Task details
Write out everything from the line containing "The height and" down to the line containing "[x=1370, y=33]" as a JSON list of strings, one per line, skipping blank lines and leaving out the pictures.

Entries provided
..........

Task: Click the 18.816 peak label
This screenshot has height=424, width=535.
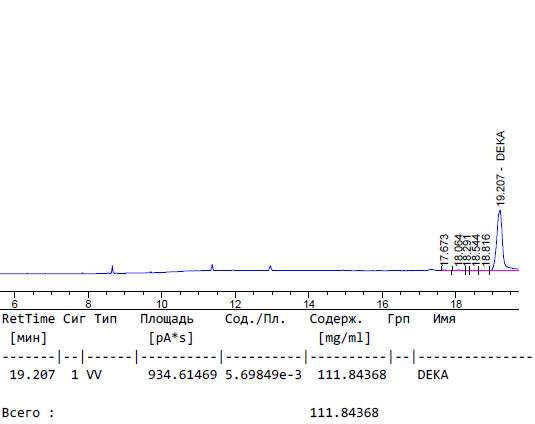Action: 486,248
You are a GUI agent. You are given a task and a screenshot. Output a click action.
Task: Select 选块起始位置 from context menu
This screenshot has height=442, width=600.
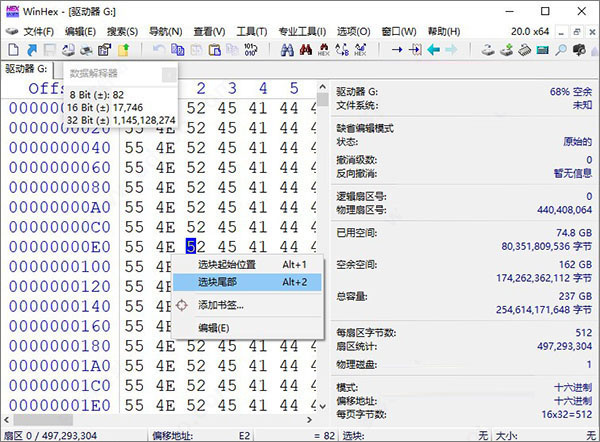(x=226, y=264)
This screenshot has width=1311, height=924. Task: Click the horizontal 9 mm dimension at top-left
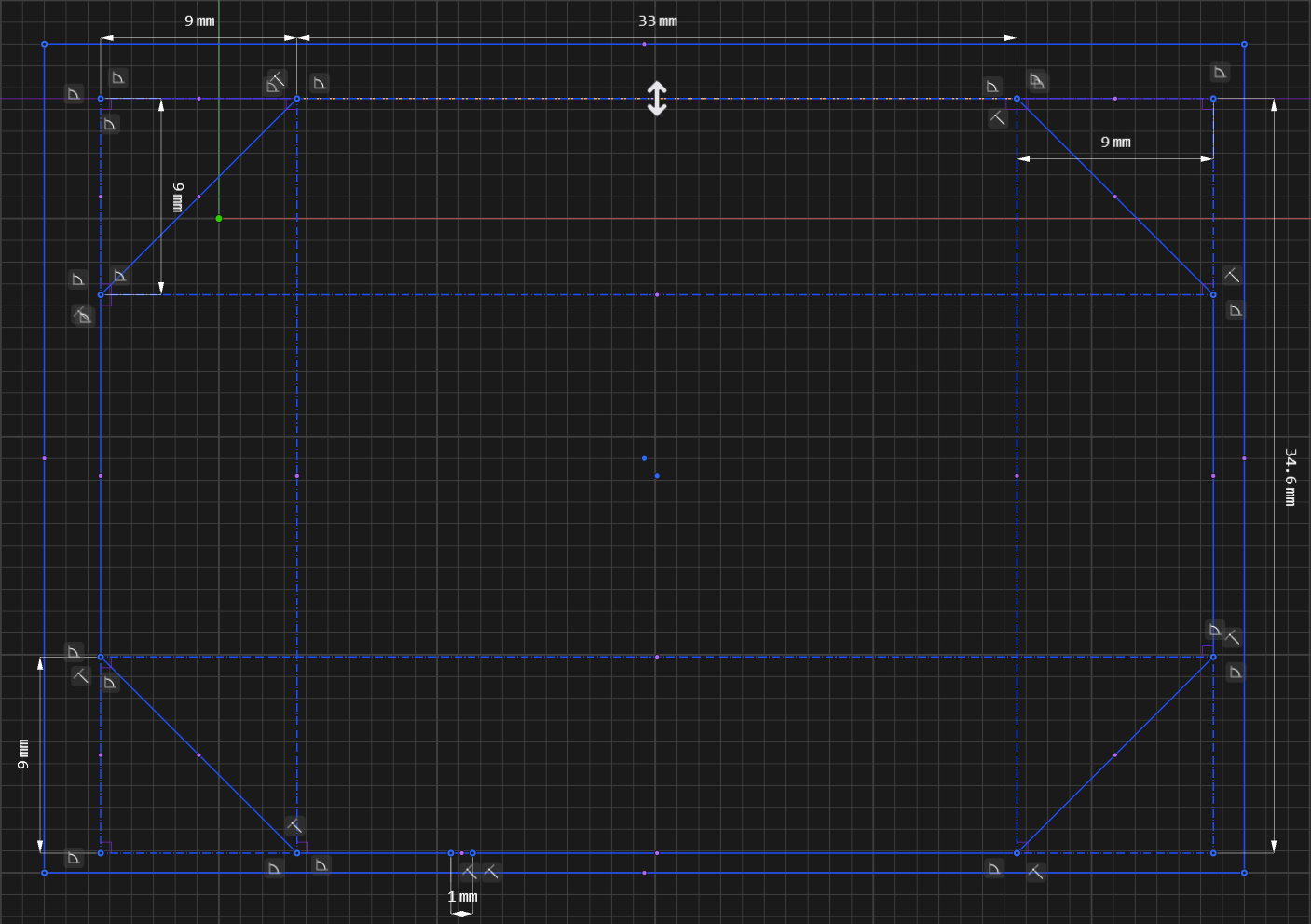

..........

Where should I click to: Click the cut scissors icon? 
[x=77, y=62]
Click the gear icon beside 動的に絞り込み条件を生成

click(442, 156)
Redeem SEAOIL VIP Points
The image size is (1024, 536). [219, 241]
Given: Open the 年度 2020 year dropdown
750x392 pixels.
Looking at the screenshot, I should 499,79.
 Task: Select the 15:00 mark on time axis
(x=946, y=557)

..........

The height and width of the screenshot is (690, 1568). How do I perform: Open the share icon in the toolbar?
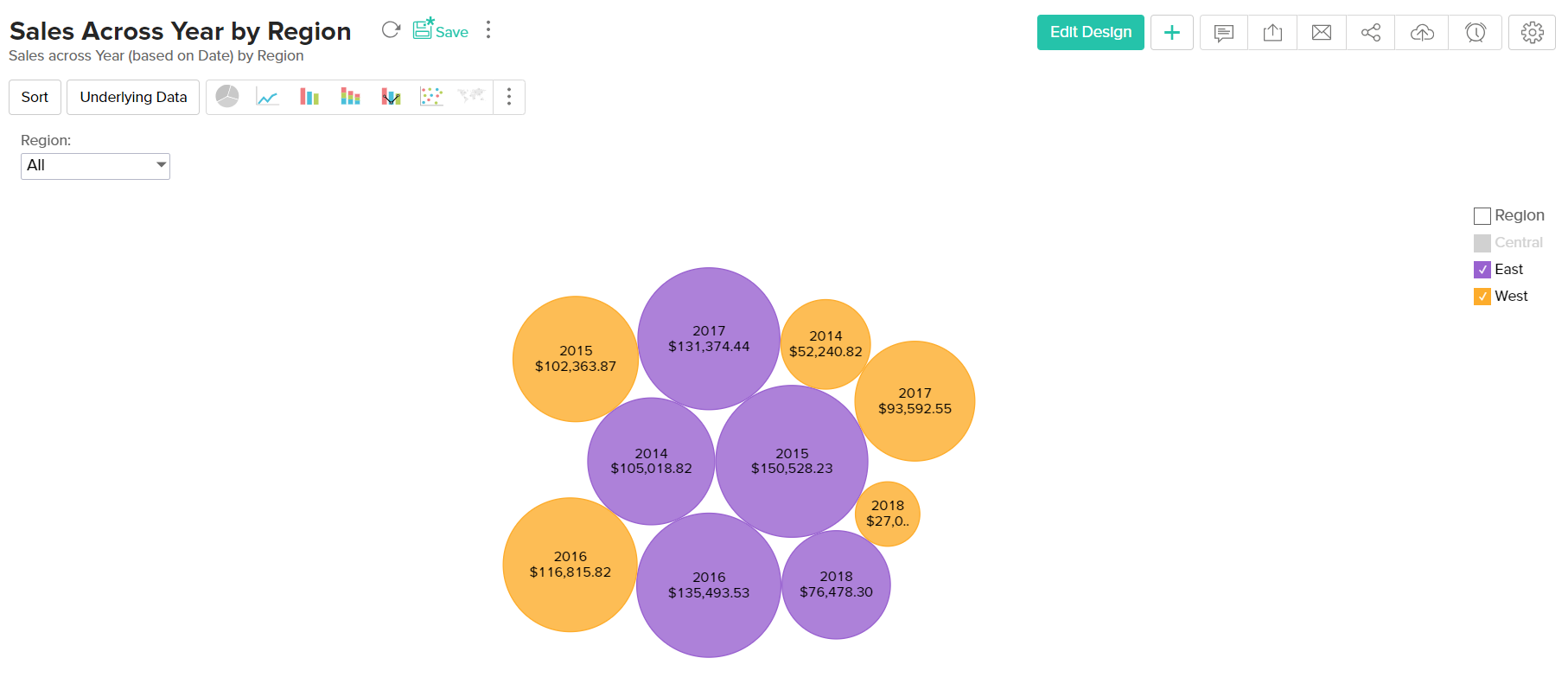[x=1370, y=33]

..........

Result for this task
[
  "The height and width of the screenshot is (690, 1568). How do I perform: Open the share icon in the toolbar?",
  "[x=1370, y=33]"
]